Christmas cake (Created by Beverley Dunkley - Head of CHOCOLATE ACADEMY™ centre United Kingdom)

Cake

Ingredients Preparation
175 ml rum
125 g raisins
70 g currants
50 g chopped dates
50 g candied peel (citrus fruits)
50 g dried sour cherries
Place all the ingredients in a bowl and leave to soak for at least one hour.
75 g whole walnuts
75 g flaked almonds
50 g whole hazelnuts
Set the oven to 140°C. Gently roast all the nuts until light brown.
125 g unsalted butter
50 g castor sugar
Cream the butter and sugar.
100 g plain flour
1 teaspoon mixed spice
Sieve together onto the creamed butter and sugar.
3 large eggs Add the eggs to the mixture one at a time, blending all ingredients into a smooth dough.
175 g ground almonds
Zest of 1 lemon
Stir in and add the marinated fruit and roasted nuts.
450 g clear honey
300 g melted dark chocolate Callebaut Select 811NV
1 tablespoon black treacle
Stir in.
Line a 23 cm round cake tin with greaseproof paper. Pour the cake dough into the tin and bake for 2 to 2 ½ hours. Cool in the tin. Store wrapped in aluminium foil.

Chocolate roll-out fondant

Ingredients Preparation
1 gelatine sheet (3.18 g) Soak the gelatine in cold water for 20 minutes.
40 ml water Dissolve the gelatine in the water over a gentle heat.
80 g glucose
30 g white vegetable fat
1 dessert spoon of glycerine
Add and dissolve gently together without overheating.
1 teaspoon of vanilla Add.
340 g icing sugar
190 g cocoa powder Callebaut CP
Sieve together. Add a little bit at a time to the cooled liquids.
Use straight away or store wrapped in cling film in an airtight container. Knead well before use.
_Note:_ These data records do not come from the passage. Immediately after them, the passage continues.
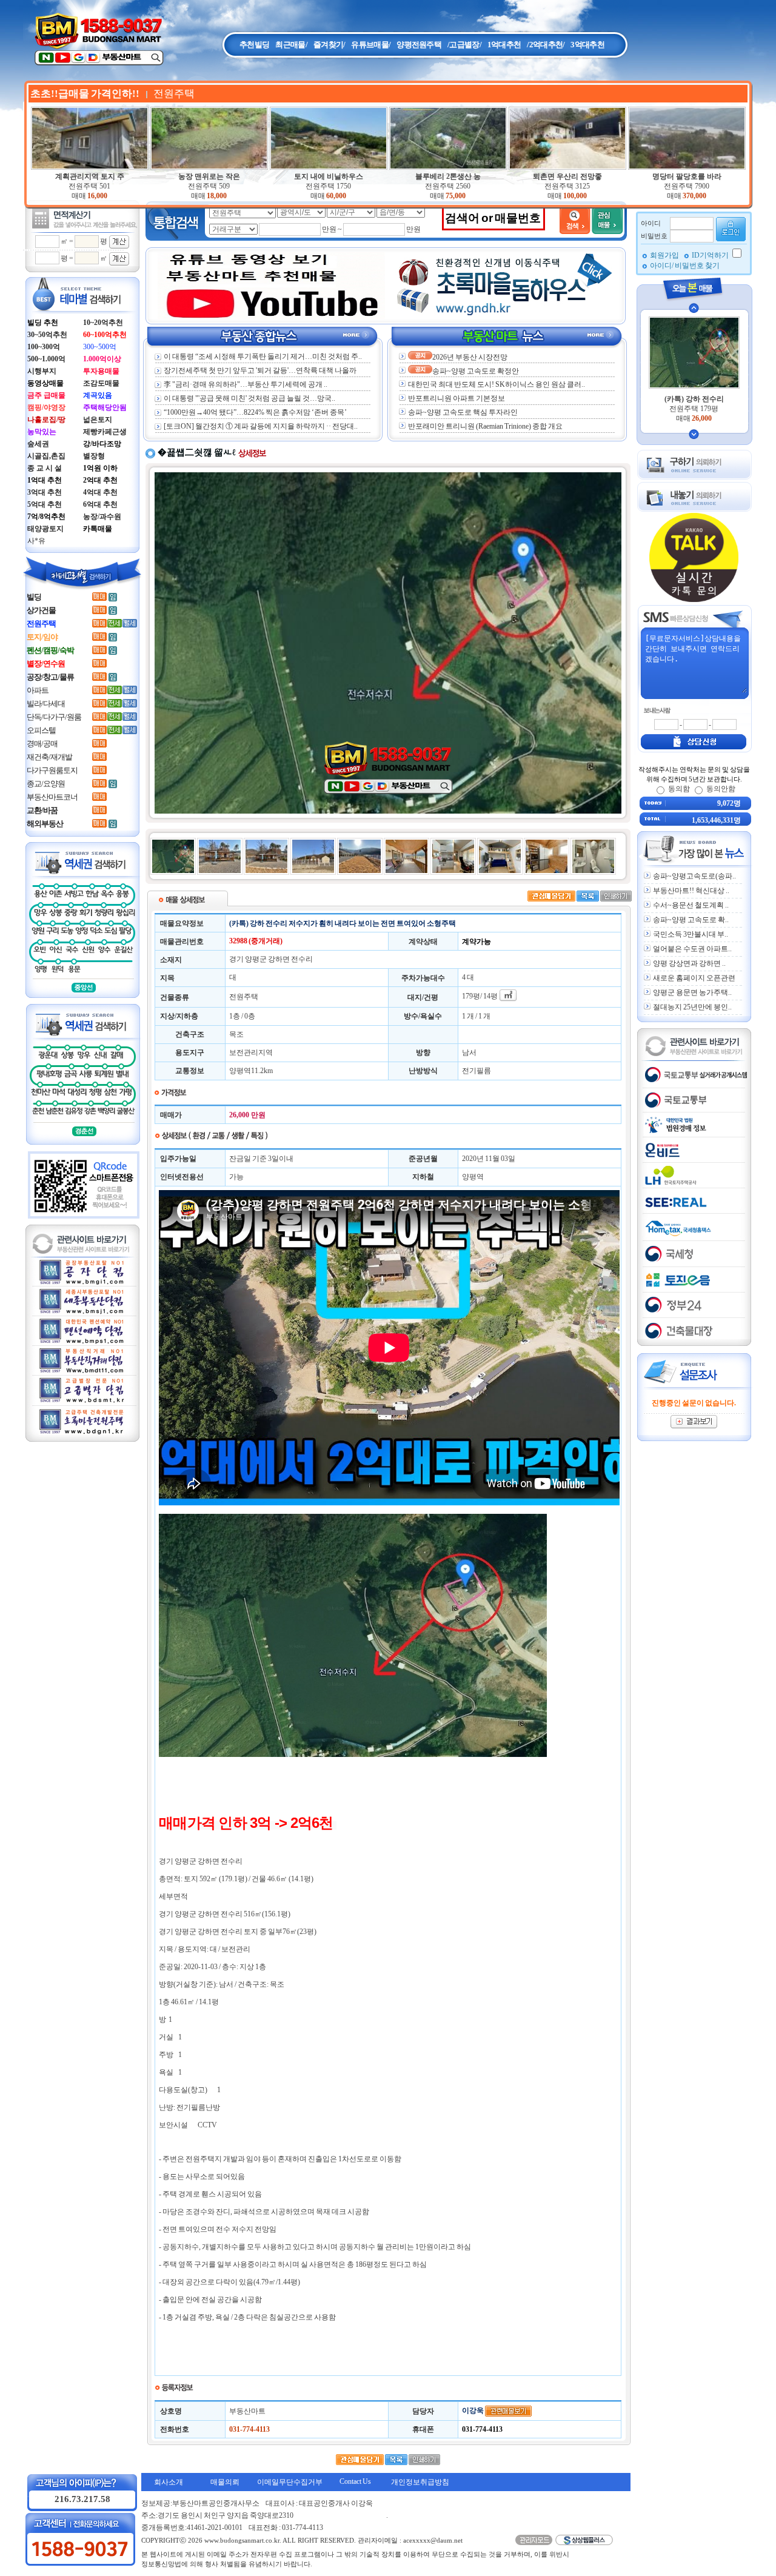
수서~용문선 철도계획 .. (691, 905)
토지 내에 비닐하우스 (328, 176)
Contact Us (355, 2481)
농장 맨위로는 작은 (209, 176)
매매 (79, 196)
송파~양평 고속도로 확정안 (475, 371)
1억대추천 (504, 44)
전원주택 (89, 186)
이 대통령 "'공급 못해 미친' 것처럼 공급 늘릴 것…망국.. (249, 398)
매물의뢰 (224, 2482)
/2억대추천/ (545, 44)
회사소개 (168, 2482)
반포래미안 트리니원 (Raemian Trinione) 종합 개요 (485, 426)
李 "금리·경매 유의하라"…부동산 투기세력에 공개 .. (245, 384)
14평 (490, 996)
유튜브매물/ (370, 44)
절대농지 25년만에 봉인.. (692, 1007)
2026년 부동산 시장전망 (469, 357)
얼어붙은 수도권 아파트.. (692, 949)
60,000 (336, 196)
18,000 (217, 196)
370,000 (694, 196)
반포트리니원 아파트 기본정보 (456, 398)
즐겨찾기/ (329, 44)
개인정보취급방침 (420, 2482)
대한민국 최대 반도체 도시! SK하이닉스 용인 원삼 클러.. (496, 384)
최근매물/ (291, 44)
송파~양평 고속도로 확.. (691, 919)
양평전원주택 (418, 44)
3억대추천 (587, 44)
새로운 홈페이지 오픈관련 (694, 978)
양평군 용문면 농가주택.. (692, 992)
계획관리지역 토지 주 (89, 176)
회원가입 (665, 255)
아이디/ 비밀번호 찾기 (685, 265)
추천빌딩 (254, 44)
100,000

Finishing and presentation

Cover the cake with marzipan.

Coat the cake with the chocolate roll-out fondant.

In advance make some chocolate leaves: pre-crystallise plain, milk and white chocolate, mould leaves and before they are set sprinkle with chopped dried fruits and nuts.
Mould a ribbon by pre-cutting a transfer into thin strips: Spread pre-crystallised chocolate onto the transfer strips and curl around a knife steel to create the curled ribbon. Place in the fridge for 5 minutes, remove from steel, carefully peel off transfer after 20 minutes. To create the bow spread pre-crystallised chocolate onto the strips one at a time and on setting fold together. Again place in the fridge for 5 minutes. After 20 minutes carefully peel off the transfer.
Arrange the chocolate leaves on the cake in a wheat sheaf design attaching with pre-crystallised chocolate.

Arrange ribbon and attach with pre-crystallised chocolate.